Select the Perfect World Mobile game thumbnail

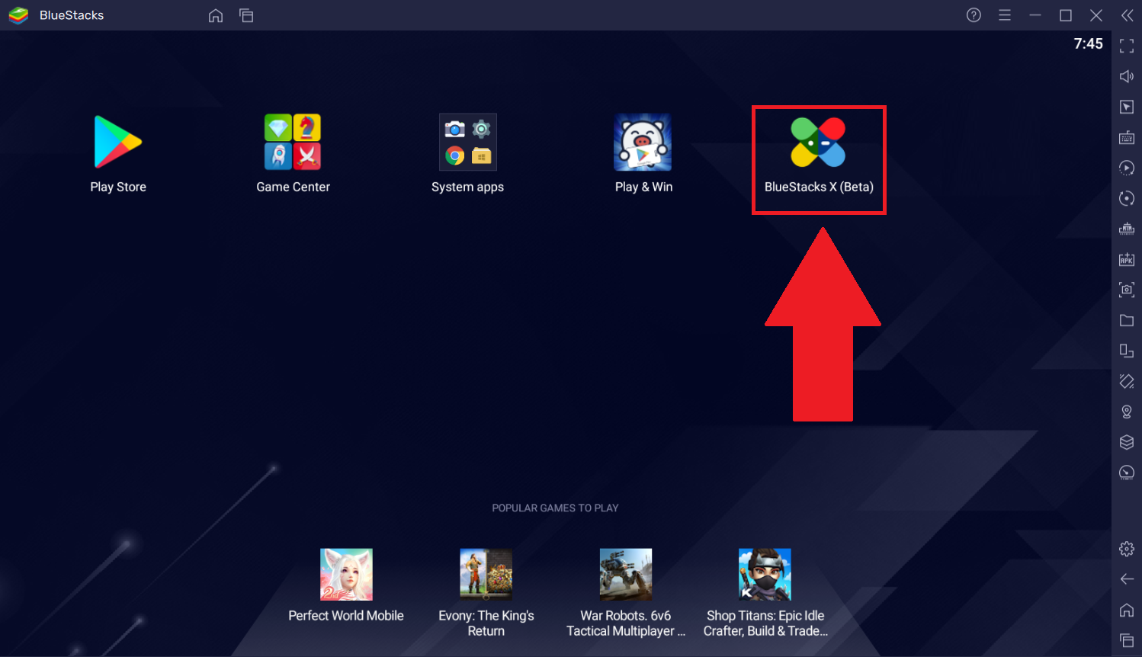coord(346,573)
··········
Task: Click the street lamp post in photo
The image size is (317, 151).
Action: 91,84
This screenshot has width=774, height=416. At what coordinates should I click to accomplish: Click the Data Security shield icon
··········
- _What the task requires_:
The reply should consist of a single number: how many lines in the listing contain the word "Click".

- _Response_:
2